• Exercise aim:
Could you copy every line in the listing below that has the word "computer"?

• Recorded data:
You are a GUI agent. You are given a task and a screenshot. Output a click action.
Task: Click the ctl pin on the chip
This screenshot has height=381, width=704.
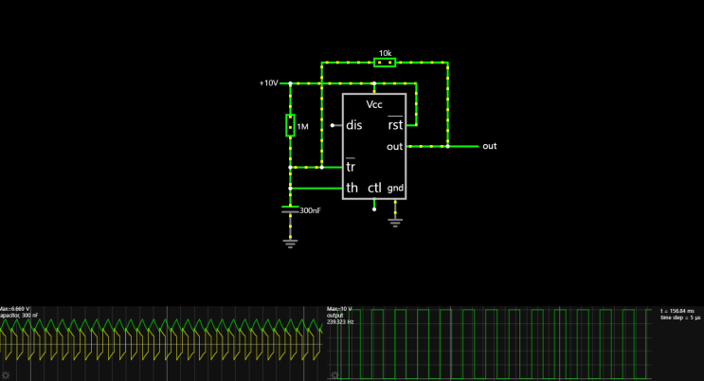374,189
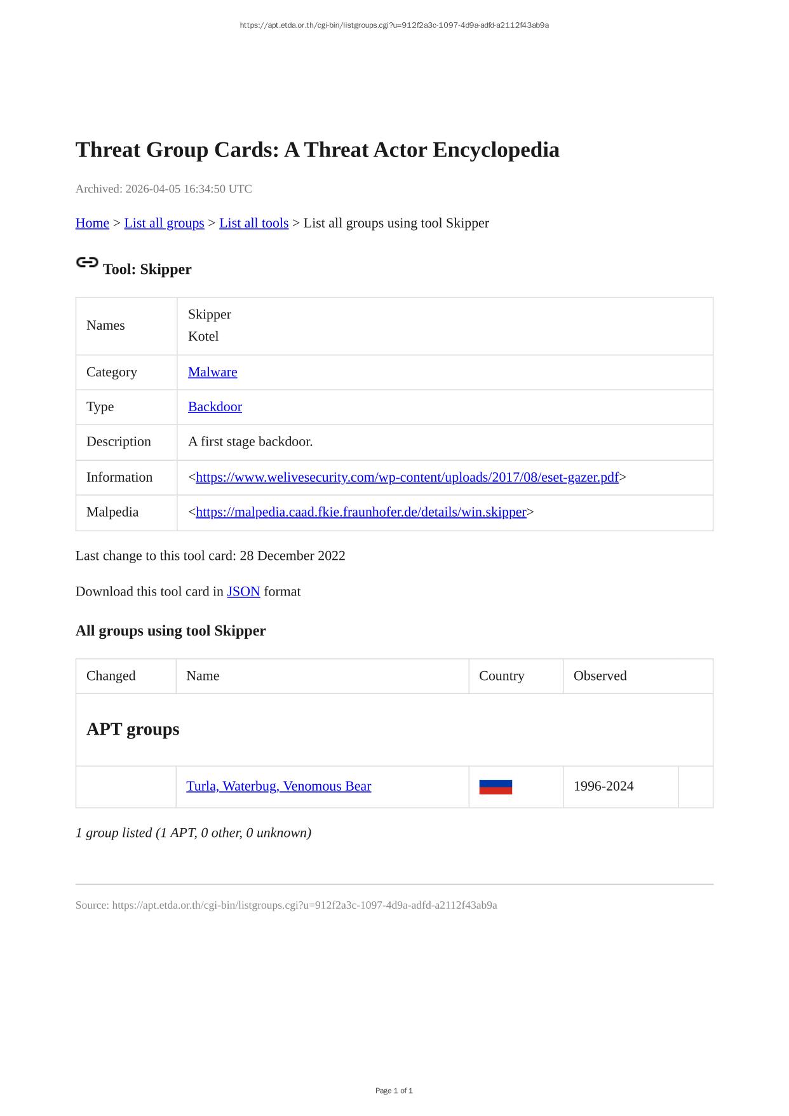This screenshot has height=1116, width=789.
Task: Click the Russian flag in the Country column
Action: (496, 787)
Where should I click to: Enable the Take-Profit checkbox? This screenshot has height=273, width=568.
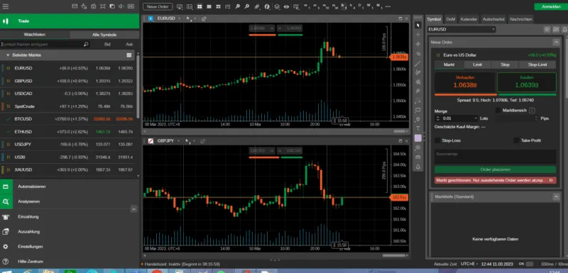pyautogui.click(x=517, y=140)
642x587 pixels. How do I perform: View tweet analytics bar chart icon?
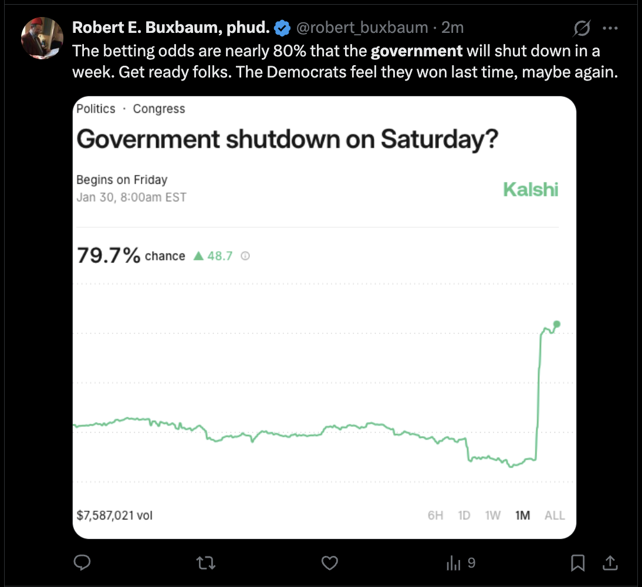[454, 564]
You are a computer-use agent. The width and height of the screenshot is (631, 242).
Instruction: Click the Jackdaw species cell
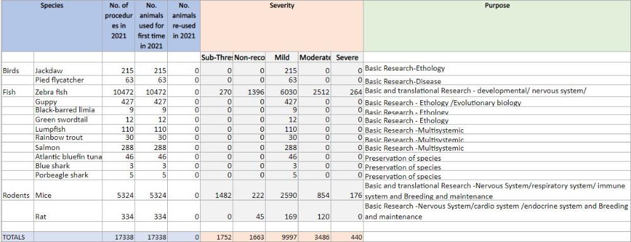pos(68,71)
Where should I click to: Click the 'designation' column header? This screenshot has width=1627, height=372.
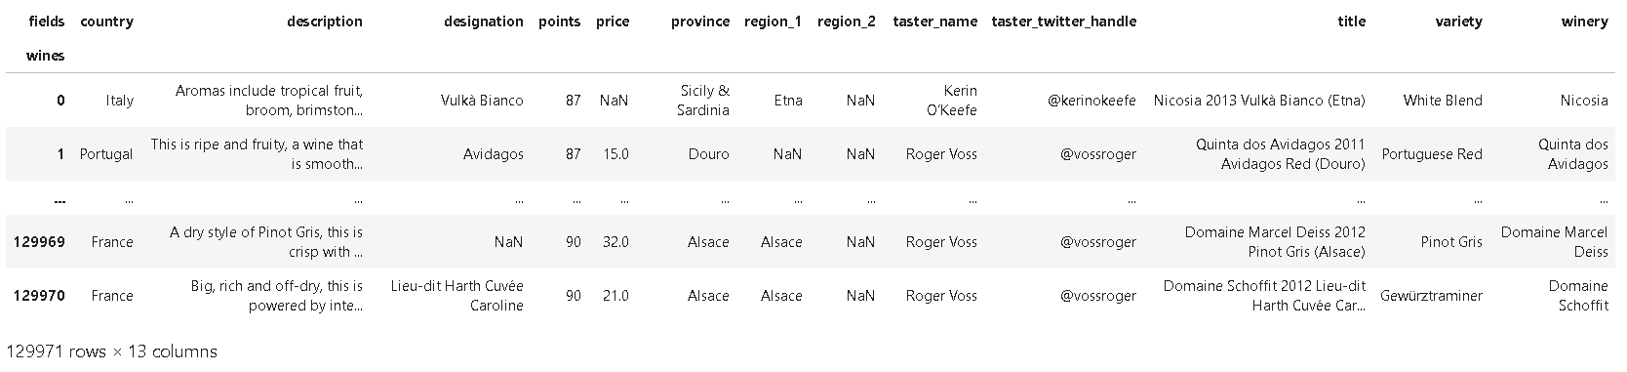pos(484,21)
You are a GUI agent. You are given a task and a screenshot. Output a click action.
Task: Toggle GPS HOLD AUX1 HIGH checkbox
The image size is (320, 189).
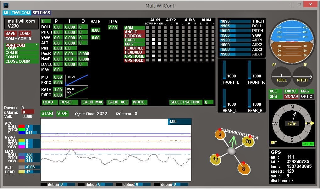(159, 60)
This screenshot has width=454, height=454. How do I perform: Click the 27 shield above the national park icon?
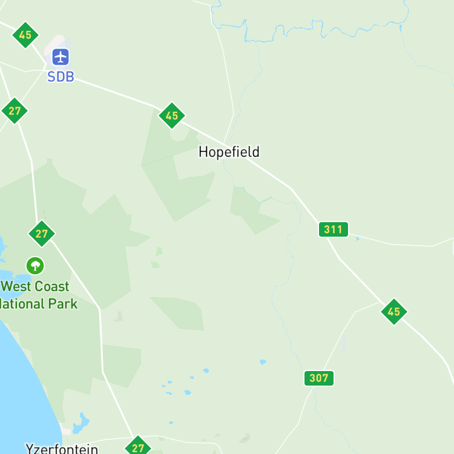tap(41, 234)
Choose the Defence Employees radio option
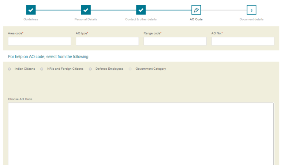Image resolution: width=281 pixels, height=165 pixels. [x=90, y=69]
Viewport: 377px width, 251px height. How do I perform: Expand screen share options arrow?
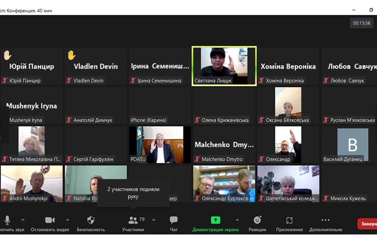coord(237,220)
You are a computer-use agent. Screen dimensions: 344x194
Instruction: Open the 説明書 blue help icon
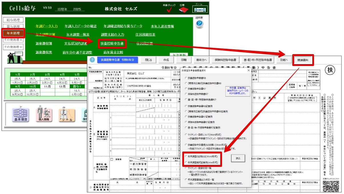point(199,24)
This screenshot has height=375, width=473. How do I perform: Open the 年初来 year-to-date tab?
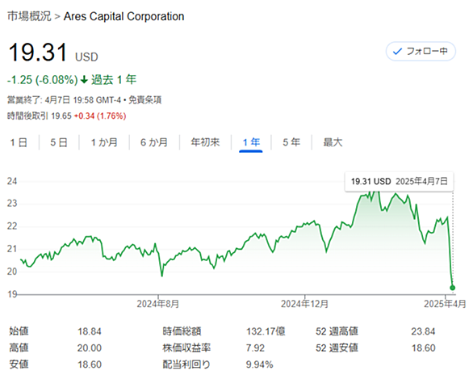click(205, 142)
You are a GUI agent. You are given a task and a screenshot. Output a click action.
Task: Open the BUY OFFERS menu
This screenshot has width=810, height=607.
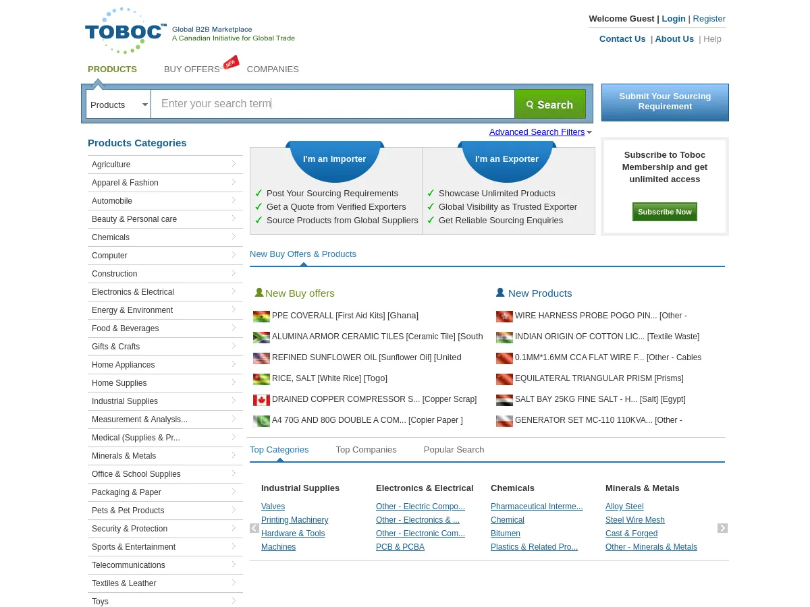tap(192, 69)
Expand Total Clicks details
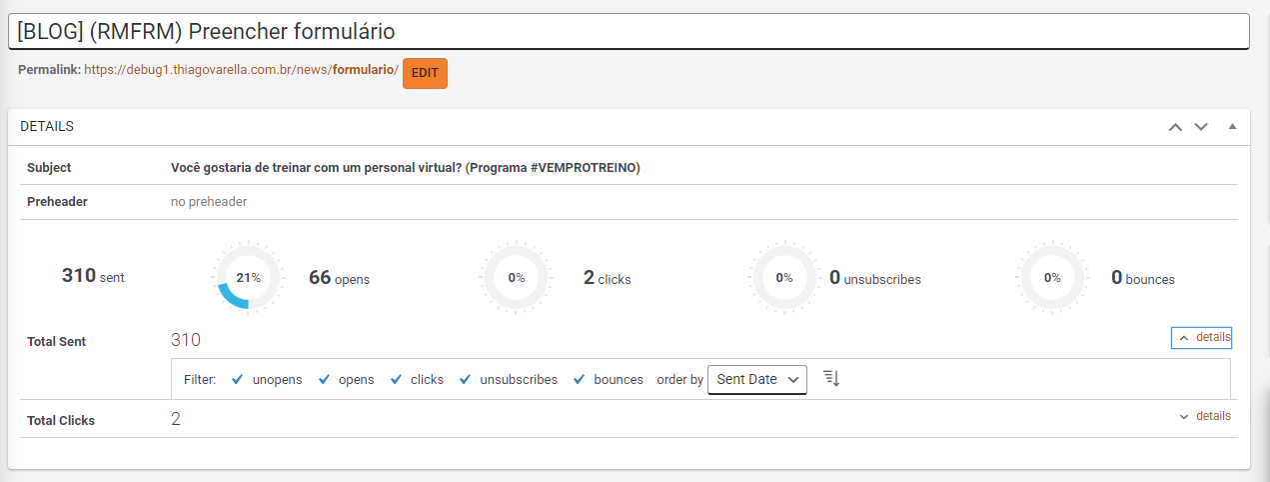1270x482 pixels. 1204,416
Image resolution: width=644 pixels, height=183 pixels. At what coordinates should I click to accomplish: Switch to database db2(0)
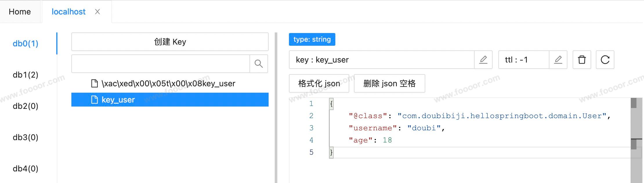click(x=26, y=106)
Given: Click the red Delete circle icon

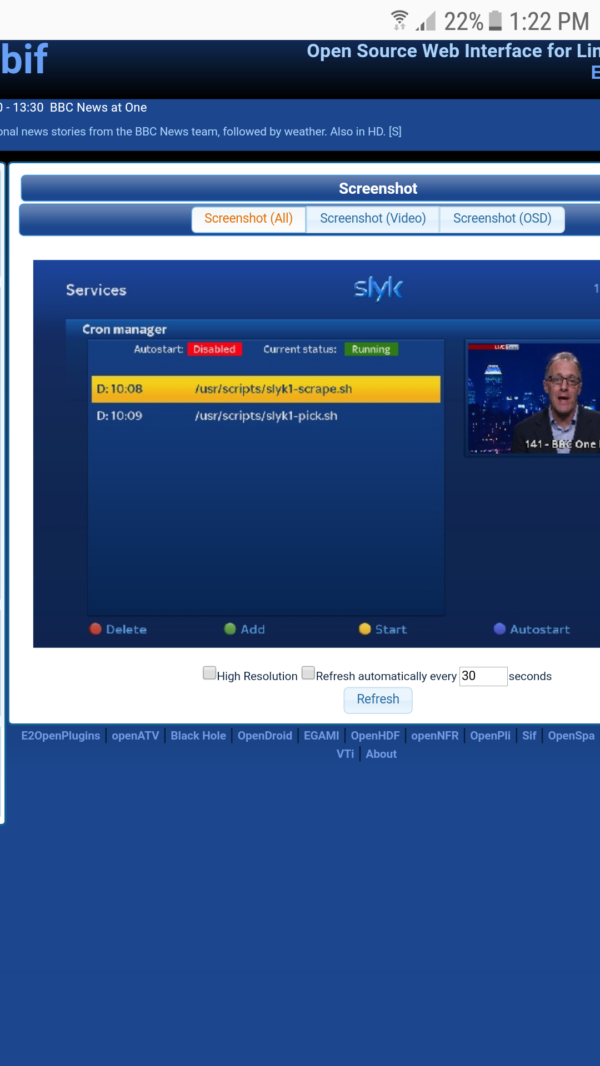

• Response to the exercise:
You are a computer-use agent. The width and height of the screenshot is (631, 242).
You are a computer-use agent. Screen dimensions: 344x194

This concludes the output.